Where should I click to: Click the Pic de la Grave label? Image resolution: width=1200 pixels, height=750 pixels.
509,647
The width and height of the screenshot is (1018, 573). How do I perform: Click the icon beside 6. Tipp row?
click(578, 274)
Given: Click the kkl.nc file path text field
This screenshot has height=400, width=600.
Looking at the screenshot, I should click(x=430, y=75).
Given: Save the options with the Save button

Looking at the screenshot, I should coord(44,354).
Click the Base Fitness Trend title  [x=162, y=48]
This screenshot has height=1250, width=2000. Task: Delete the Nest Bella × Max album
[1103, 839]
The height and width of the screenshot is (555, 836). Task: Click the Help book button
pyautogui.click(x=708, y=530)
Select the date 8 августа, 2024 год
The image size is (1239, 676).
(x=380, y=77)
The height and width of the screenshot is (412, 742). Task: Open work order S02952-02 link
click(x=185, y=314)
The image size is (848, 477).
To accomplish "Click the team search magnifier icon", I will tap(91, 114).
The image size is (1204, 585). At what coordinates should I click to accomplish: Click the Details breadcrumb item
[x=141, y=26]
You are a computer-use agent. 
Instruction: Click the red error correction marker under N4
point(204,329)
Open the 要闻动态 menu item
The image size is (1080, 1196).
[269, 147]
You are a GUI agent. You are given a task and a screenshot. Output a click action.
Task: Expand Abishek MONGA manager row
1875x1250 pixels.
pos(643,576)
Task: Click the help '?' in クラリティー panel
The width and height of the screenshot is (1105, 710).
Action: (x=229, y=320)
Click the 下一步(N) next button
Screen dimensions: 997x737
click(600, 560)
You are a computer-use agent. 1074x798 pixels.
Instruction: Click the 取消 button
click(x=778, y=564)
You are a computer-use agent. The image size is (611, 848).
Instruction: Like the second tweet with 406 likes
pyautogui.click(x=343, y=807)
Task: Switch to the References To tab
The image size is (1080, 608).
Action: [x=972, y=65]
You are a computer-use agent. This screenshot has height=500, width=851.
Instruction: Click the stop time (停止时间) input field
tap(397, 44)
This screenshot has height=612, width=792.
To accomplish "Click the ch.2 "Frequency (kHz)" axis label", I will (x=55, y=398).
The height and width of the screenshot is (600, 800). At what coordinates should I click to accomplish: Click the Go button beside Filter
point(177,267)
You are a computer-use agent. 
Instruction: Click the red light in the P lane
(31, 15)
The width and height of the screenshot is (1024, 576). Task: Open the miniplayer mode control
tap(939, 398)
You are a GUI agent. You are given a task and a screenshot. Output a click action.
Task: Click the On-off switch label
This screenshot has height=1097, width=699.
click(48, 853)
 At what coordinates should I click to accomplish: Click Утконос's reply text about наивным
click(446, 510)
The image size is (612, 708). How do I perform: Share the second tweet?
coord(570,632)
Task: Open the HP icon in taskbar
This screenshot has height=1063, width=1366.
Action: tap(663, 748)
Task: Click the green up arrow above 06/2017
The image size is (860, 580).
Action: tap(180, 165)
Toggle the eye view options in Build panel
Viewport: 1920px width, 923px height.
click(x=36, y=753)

::::

## WHAT THE TASK REQUIRES
Reproduce exactly the entries above, limited to the lines from the one with "1875x1250 pixels." through the one with "You are a computer-use agent. The", both included.

## ANSWER AREA
1875x1250 pixels.
pos(643,576)
Task: Click the help '?' in クラリティー panel
The width and height of the screenshot is (1105, 710).
Action: (x=229, y=320)
Click the 下一步(N) next button
Screen dimensions: 997x737
click(600, 560)
You are a computer-use agent. 1074x798 pixels.
Instruction: Click the 取消 button
click(x=778, y=564)
You are a computer-use agent. The image size is (611, 848).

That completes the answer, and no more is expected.